Full file backup seems.. excessive?

Just wanted to confirm my understanding- I’m backing up approx 3tb worth of files currently and growing daily (stupid raw photo format…). My offsite server doesn’t have a great connection and my current ETA is 7 days for the full file backup.

And to my understanding, urbackup doesn’t have the hardcore ‘incremental’ system where all incremental file backups are true deltas where you need a full backup plus all the incrementals after it to recreate things.

therefore:

1/ Am I correct that the next full backup will take another 7 days - since it will re-send all files?
2/ Is it a good idea to turn off full backup? Or should I just let it churn away on a full backup every (say) 30 days

tldr: I don’t really see the benefit of doing full backups for files. Am I correct?

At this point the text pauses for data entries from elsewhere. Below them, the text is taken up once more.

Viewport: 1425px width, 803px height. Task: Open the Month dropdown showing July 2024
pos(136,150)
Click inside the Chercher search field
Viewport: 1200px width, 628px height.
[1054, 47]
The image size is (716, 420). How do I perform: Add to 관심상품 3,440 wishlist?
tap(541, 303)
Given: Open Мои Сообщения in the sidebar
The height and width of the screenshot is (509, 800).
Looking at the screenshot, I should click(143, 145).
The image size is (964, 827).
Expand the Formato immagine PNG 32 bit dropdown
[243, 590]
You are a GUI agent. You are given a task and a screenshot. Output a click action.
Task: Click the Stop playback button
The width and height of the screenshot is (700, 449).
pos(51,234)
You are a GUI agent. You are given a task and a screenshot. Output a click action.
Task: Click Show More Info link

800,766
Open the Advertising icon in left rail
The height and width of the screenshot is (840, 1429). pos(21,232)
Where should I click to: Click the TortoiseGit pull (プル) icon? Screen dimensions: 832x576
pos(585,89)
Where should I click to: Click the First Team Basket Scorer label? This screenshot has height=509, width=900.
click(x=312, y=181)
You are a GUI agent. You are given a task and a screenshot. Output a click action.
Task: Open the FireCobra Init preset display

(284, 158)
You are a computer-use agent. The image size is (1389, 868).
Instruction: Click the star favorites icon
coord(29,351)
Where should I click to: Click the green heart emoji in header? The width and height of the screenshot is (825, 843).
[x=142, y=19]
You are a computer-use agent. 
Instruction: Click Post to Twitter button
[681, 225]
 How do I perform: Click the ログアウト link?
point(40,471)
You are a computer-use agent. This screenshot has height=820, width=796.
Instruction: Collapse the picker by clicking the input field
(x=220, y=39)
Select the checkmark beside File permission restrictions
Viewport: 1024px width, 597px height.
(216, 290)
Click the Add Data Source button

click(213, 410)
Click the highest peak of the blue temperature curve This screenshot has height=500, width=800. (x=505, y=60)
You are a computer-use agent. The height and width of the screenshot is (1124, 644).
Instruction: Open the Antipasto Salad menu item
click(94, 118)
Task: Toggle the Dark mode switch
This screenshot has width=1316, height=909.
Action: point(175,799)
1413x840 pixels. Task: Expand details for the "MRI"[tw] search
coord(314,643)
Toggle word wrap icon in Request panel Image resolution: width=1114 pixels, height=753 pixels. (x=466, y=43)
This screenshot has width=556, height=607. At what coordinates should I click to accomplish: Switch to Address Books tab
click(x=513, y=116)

No, it will not send all files.
If you use a btrfs file system on the server then it will APPEAR on the server as a full backup. But,btrfs uses snapshots and copy on write.
I believe that if you use other file system - the server will still use smart linking.
I know that the client and server negotiate what has changed for incremental and only transfer that.
It us true that your understanding of what an incremental backup using deltas is NOT what urbackup does. IMHO what you describe is a somewhat (at least circa 1980) outdated method. Filesystems such as ZFS and btrfs and others are capable of linking in such a way that an incremental contains ALL files - as though they were a full backup. Thus not requiring a restore to incrementally restore deltas in the correct order.
Maybe this is not what you want? Maybe you want to be able to just restore the most recent delta always? But, you can still obtain the same result with some simple date based copying.

  1. I use incrementals every 2 days and full every 60 days. But, I am using btrfs on the server - so, the storage cost/increase is minimal.

You can use a container version of urbackup on the server (that’s what I do), If your server OS is doze based - you can even use btrfs (Winbtrfs - open source for XP upwards)
You don’t specify the OS for either server or client, new data averages or schedules - so I am unable to give more helpful information.
However, should you supply more detail - I will be happy to try and help.
Dave

Huh, I just noticed I basically asked the same question twice. But yes, I’m somewhat limited by my setup, I have a really old synology server parked at my dad’s that I barely managed to get urbackup set up on (had to hand-compile the package of a slightly older urbackup etc). But the main point of the backup of course is that hopefully only one or the other fails - the backup dies or the source dies (and my source also has raid6).

The thing my server does not have is oodles of space beyond what I’ve agreed with the aforementioned dad so I wonder if a full backup will just run up a huge storage bill with only a little bit of satisfaction for mr. Justin.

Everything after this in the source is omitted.